WHAT TO WORK ON ::
Where the line containing "Where should I" appears in the entries below, start there and print only that line and every line after it, exactly, through the end, excluding pictures.

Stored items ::
********

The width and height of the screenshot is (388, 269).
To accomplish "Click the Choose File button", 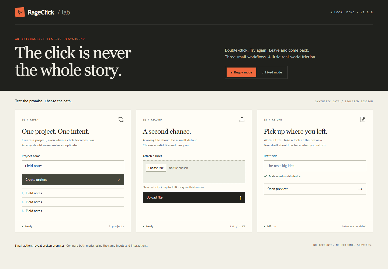I will (156, 168).
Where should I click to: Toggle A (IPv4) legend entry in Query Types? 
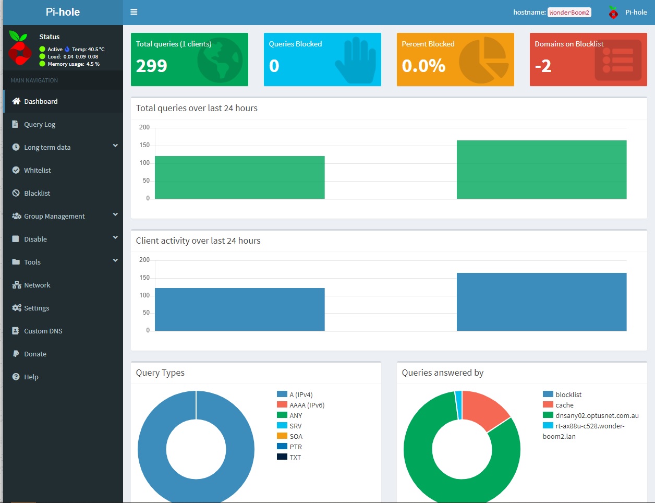[301, 394]
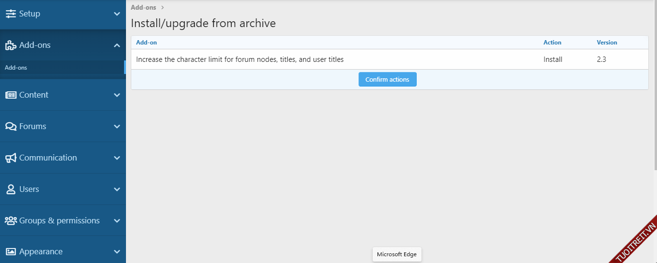The height and width of the screenshot is (263, 657).
Task: Click the Groups & permissions people icon
Action: (x=11, y=221)
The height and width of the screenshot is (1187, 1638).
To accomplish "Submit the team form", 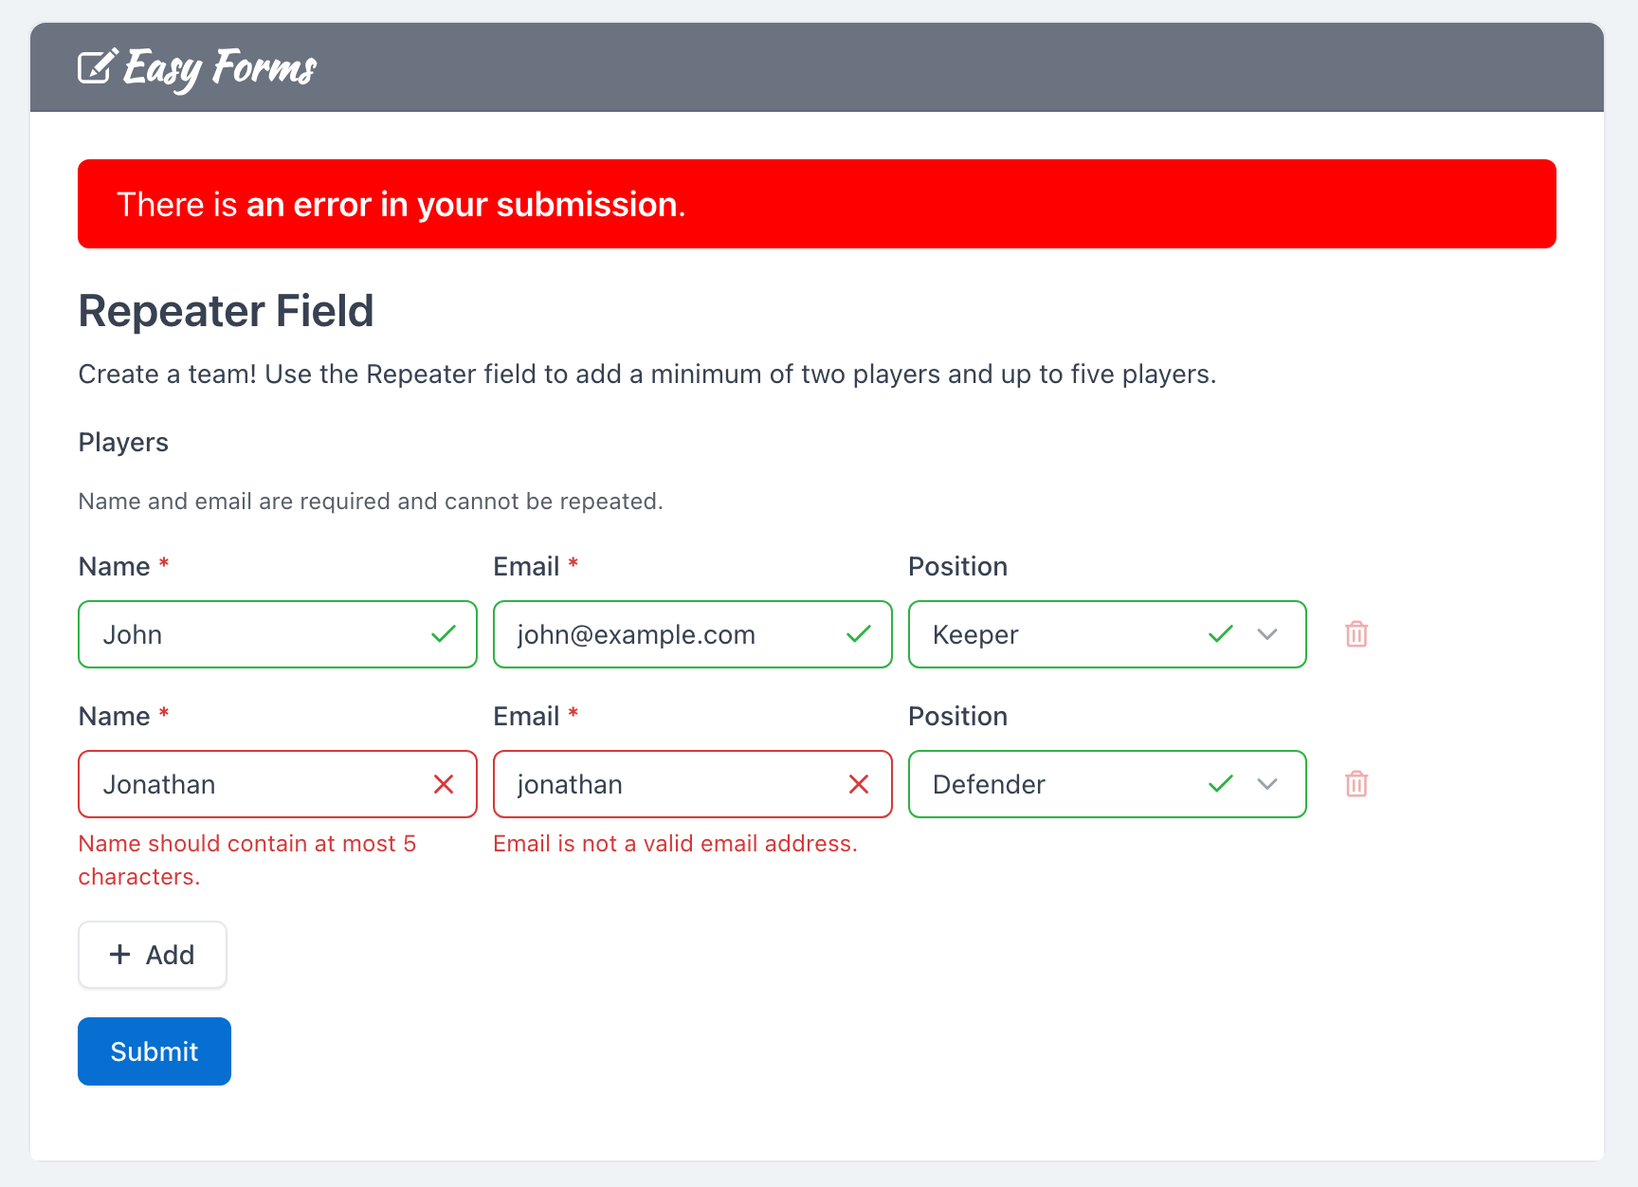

********

OUTPUT BELOW ::
Where should I click to: Toggle A (IPv4) legend entry in Query Types? 
[301, 394]
The height and width of the screenshot is (263, 657).
Task: Click the Groups & permissions people icon
Action: (x=11, y=221)
The height and width of the screenshot is (1187, 1638).
To accomplish "Submit the team form", 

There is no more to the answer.